Jabari Montsho Smith Sr. (born February 12, 1977) is an American former professional basketball player who played four seasons in the National Basketball Association (NBA).

==Professional career==
After a college career at Louisiana State University, he was selected by the Sacramento Kings in the second round of the 2000 NBA draft. He has played for the Kings, the Philadelphia 76ers and the New Jersey Nets over a span of 5 years, for a total of 108 games and averages of 3 points and 1.6 rebounds per game. His final NBA game was played in Game 4 of the 2005 Eastern Conference First Round on May 1, 2005, against the Miami Heat. In that game, Smith only played for 44 seconds (substituting at the very end of the 4th quarter for Vince Carter) and recorded no stats. The Nets would lose the game and get swept by Miami. In that first round series, Smith played in 3 games for a total of 3 minutes.

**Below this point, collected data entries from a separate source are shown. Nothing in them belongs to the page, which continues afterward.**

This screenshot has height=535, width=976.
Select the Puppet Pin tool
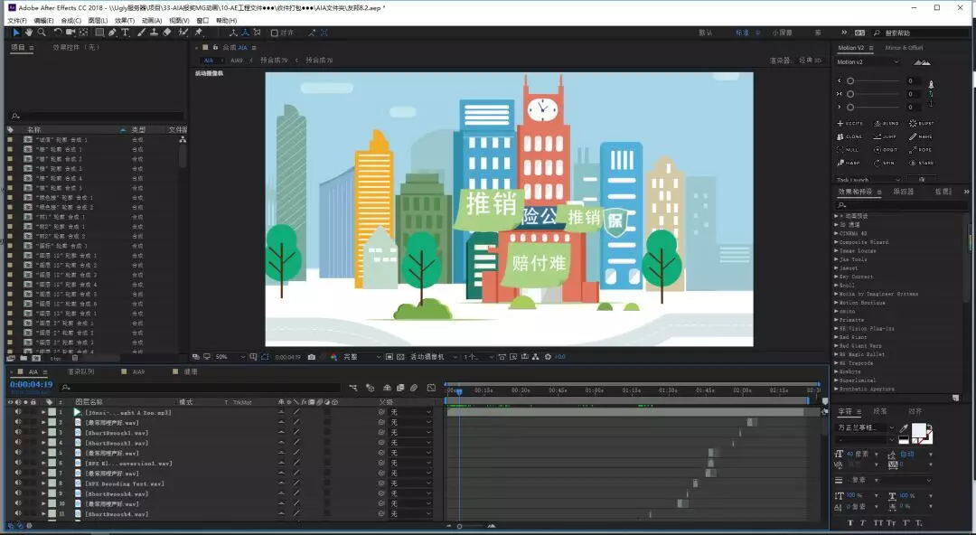[198, 33]
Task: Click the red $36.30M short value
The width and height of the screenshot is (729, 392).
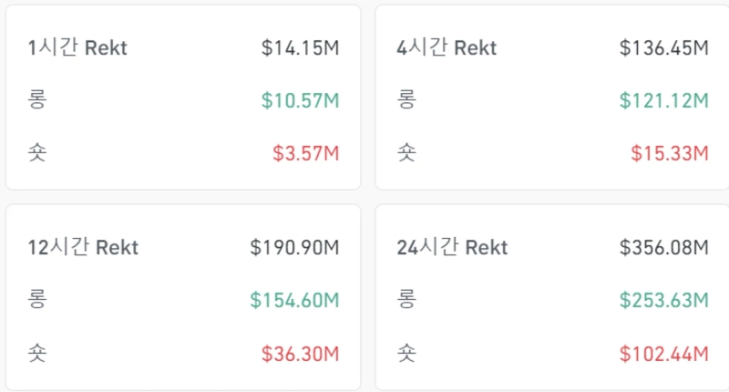Action: tap(300, 352)
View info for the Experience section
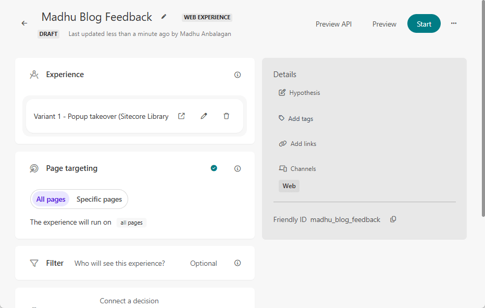 click(237, 75)
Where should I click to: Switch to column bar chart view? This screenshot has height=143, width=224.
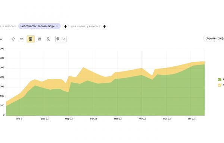39,39
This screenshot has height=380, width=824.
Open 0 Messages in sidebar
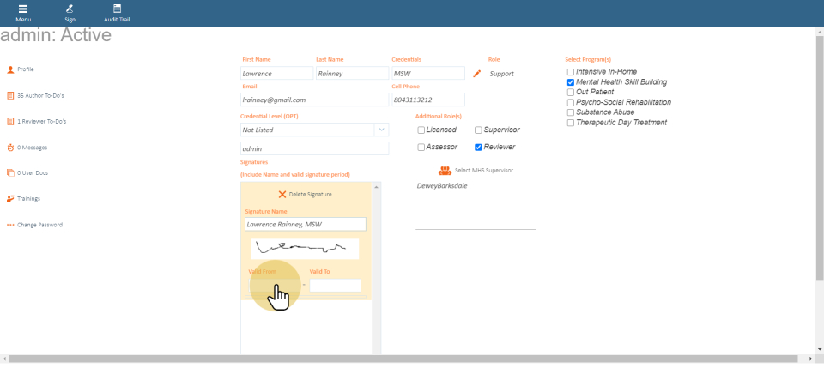[32, 148]
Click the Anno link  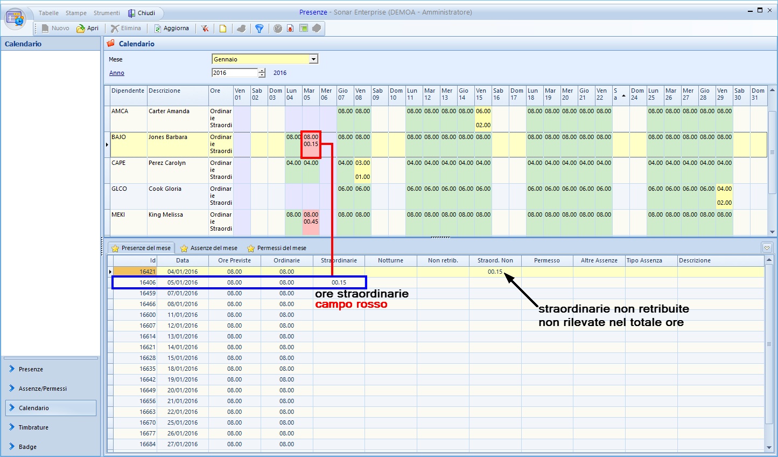coord(117,73)
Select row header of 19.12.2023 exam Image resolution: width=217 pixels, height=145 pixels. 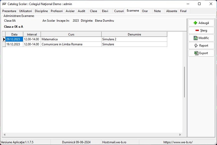click(x=4, y=44)
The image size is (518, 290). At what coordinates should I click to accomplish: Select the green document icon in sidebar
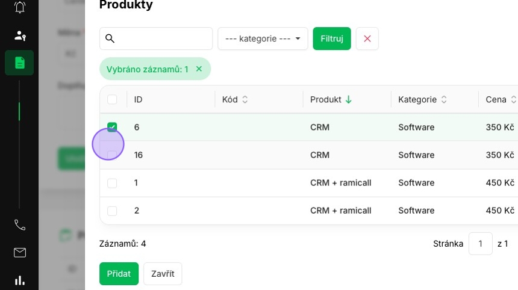click(x=19, y=63)
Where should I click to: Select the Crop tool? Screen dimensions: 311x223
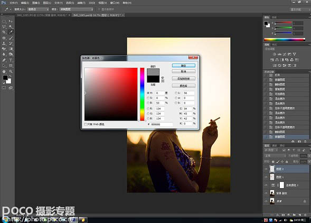pyautogui.click(x=4, y=32)
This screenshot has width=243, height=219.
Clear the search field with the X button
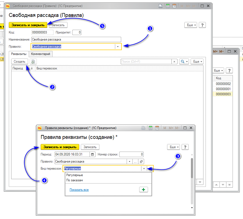[174, 62]
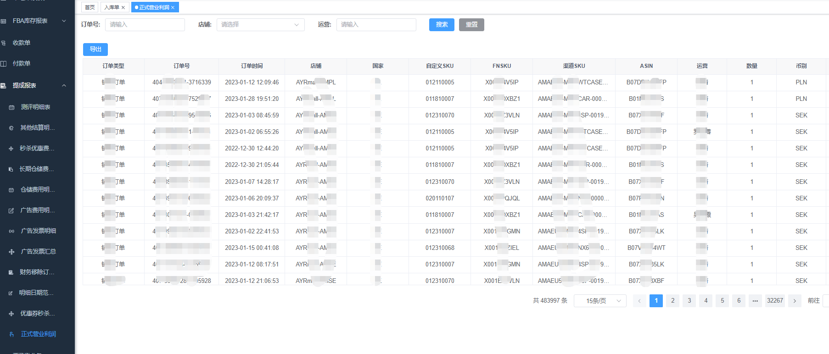Click the 财务移除订单 sidebar icon
The height and width of the screenshot is (354, 829).
point(11,272)
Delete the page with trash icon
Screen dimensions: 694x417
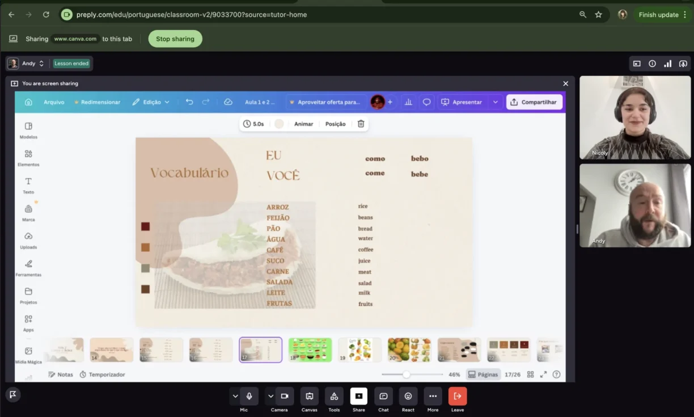click(x=361, y=124)
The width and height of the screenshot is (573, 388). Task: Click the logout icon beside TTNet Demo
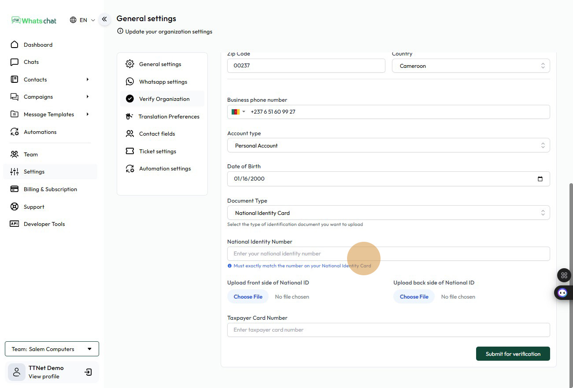[88, 372]
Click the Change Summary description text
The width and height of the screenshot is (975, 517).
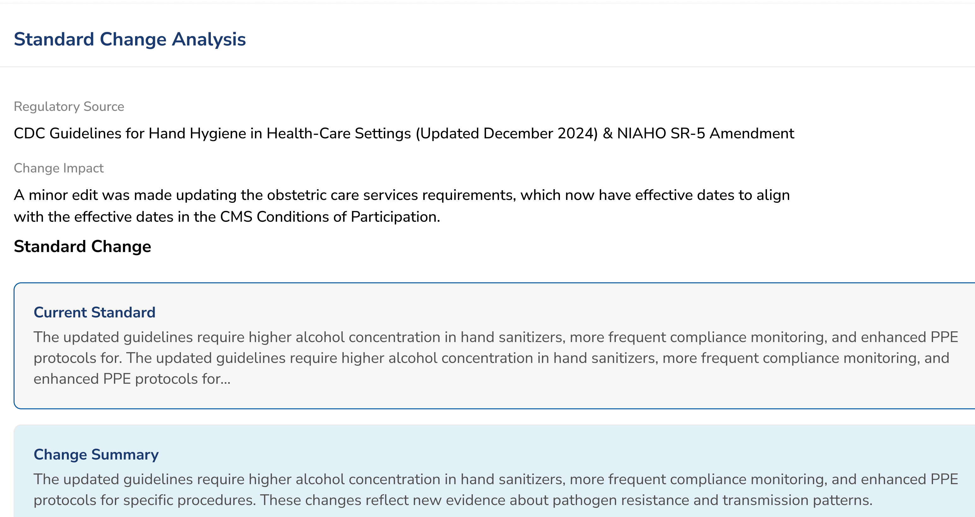pyautogui.click(x=496, y=489)
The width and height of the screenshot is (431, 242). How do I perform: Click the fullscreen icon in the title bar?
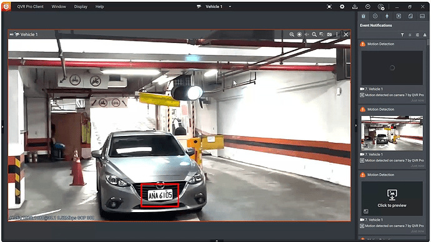(329, 7)
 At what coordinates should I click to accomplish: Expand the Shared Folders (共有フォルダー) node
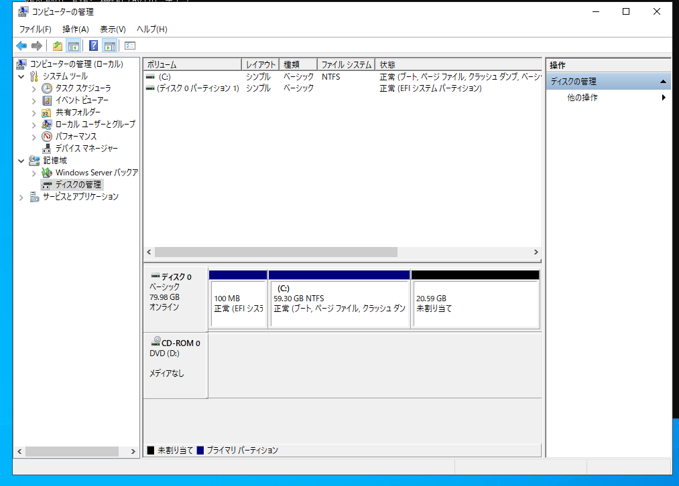[34, 112]
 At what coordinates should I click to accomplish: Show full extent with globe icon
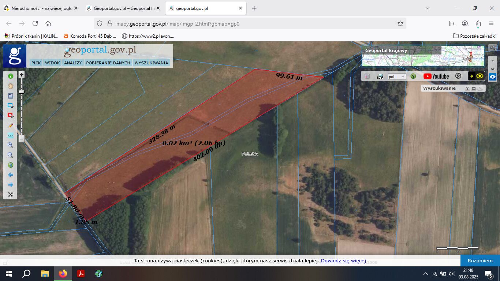(x=11, y=165)
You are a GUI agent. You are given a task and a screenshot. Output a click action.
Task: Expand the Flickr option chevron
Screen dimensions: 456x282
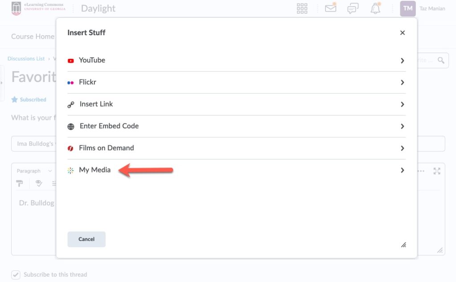[402, 82]
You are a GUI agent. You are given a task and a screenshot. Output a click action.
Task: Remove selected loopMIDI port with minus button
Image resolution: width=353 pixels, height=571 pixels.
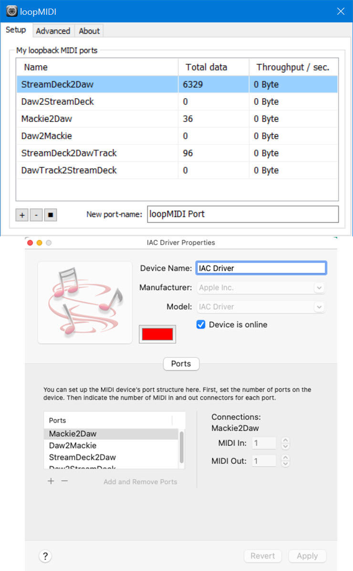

Smith also played in Spain, Turkey, Iran, Puerto Rico, and Mexico. He last played with Pioneros de Quintana Roo in Mexico.

==Career statistics==

===NBA===

| Year | Team | GP | GS | MPG | FG% | 3P% | FT% | RPG | APG | SPG | BPG | PPG |
|---|---|---|---|---|---|---|---|---|---|---|---|---|
| 2000–01 | Sacramento | 19 | 0 | 10.5 | .426 | — | .667 | .9 | .7 | .4 | .0 | 2.9 |
| 2001–02 | Sacramento | 12 | 0 | 5.9 | .286 | .000 | .500 | 1.2 | .5 | .2 | .3 | 1.5 |
| 2001–02 | Philadelphia | 11 | 0 | 10.0 | .476 | .000 | .750 | 1.3 | .5 | .4 | .2 | 5.0 |
| 2003–04 | Sacramento | 31 | 0 | 5.4 | .371 | .000 | .600 | 1.0 | .4 | .1 | .2 | 2.1 |
| 2004–05 | New Jersey | 45 | 2 | 14.4 | .419 | .500 | .745 | 2.5 | .8 | .6 | .3 | 3.7 |
| Career |  | 108 | 2 | 9.8 | .413 | .125 | .690 | 1.6 | .6 | .3 | .2 | 3.0 |

==Personal life==
His son, Jabari Smith Jr., is an NBA player for the Houston Rockets. He played in college for the Auburn Tigers basketball team. On January 16, 2023, during Smith Jr.’s rookie season, in a game between the Rockets and the Los Angeles Lakers, he told LeBron James that “You played against my dad, your first NBA game ever… Sacramento.”

Smith's cousin Kwame Brown was selected as the first overall pick in the 2001 NBA draft.